By analyzing non-cancer deaths among cancer patients, it becomes clear that orthodox therapies often do more harm than good. For example, cancer treatment can damage the heart and cause deaths from heart failure. This means fewer deaths from cancer. Analysis of the records of 1.2 million cancer cases in the Surveilance, Evaluation and End Results (SEER) database showed that non-cancer deaths accounted for 21 - 37% of all deaths. The authors attributed this effect to the damage caused by cancer treatment (mainly radiotherapy and chemotherapy).

Some common chemotherapeutic agents (paclitaxel, doxorubicin, and trastuzumab) can trigger hypertension or problems with the heart, such as arrhythmias, congestive heart failure, or bradycardia.

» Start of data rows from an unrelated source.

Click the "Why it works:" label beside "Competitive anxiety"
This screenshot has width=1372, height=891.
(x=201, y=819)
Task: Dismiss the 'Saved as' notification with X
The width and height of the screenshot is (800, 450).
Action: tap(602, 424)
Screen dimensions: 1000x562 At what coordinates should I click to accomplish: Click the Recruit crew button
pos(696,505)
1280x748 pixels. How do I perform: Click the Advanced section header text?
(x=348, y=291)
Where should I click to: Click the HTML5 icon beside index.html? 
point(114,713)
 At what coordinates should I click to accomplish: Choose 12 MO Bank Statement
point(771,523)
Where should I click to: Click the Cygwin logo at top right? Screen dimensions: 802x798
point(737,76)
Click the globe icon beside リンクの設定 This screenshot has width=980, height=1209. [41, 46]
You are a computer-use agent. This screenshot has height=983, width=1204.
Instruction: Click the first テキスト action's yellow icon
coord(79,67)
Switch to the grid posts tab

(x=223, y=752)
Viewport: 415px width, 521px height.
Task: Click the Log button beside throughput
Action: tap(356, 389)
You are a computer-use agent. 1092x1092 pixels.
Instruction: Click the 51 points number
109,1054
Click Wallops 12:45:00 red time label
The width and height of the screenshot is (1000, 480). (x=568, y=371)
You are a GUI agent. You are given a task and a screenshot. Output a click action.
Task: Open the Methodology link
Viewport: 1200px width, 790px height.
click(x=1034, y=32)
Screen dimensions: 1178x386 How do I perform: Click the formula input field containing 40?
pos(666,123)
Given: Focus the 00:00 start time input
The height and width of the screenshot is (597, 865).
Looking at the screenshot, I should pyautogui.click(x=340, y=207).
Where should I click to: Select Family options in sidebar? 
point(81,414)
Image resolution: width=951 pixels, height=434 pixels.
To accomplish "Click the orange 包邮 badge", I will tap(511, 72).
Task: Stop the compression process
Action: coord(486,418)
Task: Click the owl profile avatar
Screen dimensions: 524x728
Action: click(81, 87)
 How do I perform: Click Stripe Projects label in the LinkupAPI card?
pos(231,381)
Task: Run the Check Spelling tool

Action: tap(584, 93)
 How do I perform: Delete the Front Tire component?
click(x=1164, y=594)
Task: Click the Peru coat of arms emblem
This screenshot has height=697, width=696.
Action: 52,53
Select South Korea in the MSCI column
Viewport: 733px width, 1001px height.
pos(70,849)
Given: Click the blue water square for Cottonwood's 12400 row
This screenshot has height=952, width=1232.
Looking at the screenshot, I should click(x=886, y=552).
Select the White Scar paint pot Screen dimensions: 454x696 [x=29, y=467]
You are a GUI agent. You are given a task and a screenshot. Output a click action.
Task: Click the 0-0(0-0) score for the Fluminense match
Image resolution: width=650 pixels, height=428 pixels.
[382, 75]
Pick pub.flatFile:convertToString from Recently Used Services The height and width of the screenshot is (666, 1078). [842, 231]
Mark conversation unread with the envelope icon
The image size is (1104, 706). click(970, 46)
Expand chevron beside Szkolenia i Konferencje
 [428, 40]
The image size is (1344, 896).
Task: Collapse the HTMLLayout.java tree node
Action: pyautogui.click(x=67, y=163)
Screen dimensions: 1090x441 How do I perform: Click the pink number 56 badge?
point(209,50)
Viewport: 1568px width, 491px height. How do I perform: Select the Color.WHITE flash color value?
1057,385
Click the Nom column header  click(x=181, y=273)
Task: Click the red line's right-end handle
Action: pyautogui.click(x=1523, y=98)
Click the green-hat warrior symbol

Such drugs like doxorubicin and daunorubicin can damage the heart and produce dilated cardiomyopathy. There are some, like 5-FU [fluorouracil] and Xeloda [capecitabine], that can cause chest pains, resulting from spasms of the arteries that go to the heart. Many patients on chemotherapy become anemic, and that can trigger further cardiac complications. Other agents affect the kidneys, sometimes to the point of requiring dialysis. In addition, because many patients on chemotherapy are immunocompromised, pulmonary infections are quite common.

It's interesting. Results from clinical trials indicated that most "targeted" therapies of today do not cause the usual side effects associated with cancer treatment, such as hair loss and fatigue. However, other side effects may occur with these drugs, including rash, hand/foot syndrome (sores on the hands and feet) and an increased risk of heart attack and stroke. Exchanging one set of side effects with another set of side effects?

Bacterial infections (with pseudomonas being a very common offender) have been a recognized risk of chemotherapy since the 1940's. In fact, the number one cause of chemotherapy-related mortality (save for the likely probability that it induces mutations in genetically unstable cancer cells to produce a more aggressive cancer cell) is infection, resulting from immunosupression. There are several mechanisms of immunosuppression, the most obvious being the predictable reduction in the white blood cell count following most forms of chemotherapy. The main justification of having medical oncology be a medical specialty unto itself is the expertise it requires to push the envelop with toxic drugs to kill the tumor without killing the patient. The second mechanism of immunosuppression is a reduction in lymphocytes and plasma cells, which also assist in fighting infections.

It's analogous to the old medical specialty of syphilology. There was a big medical specialty called syphilology which existed because of the expertise it took to give toxic cocktails of the various (mostly ineffective drugs). The formulas were quite complicated, but they persisted until the discovery of penicillin, which finally killed off not just the syphillis spirochete but also the specialty of siphilology. I would hopefully expect that something like this will happen with medical oncology, and I would be thrilled if it happened while I was still around to see it.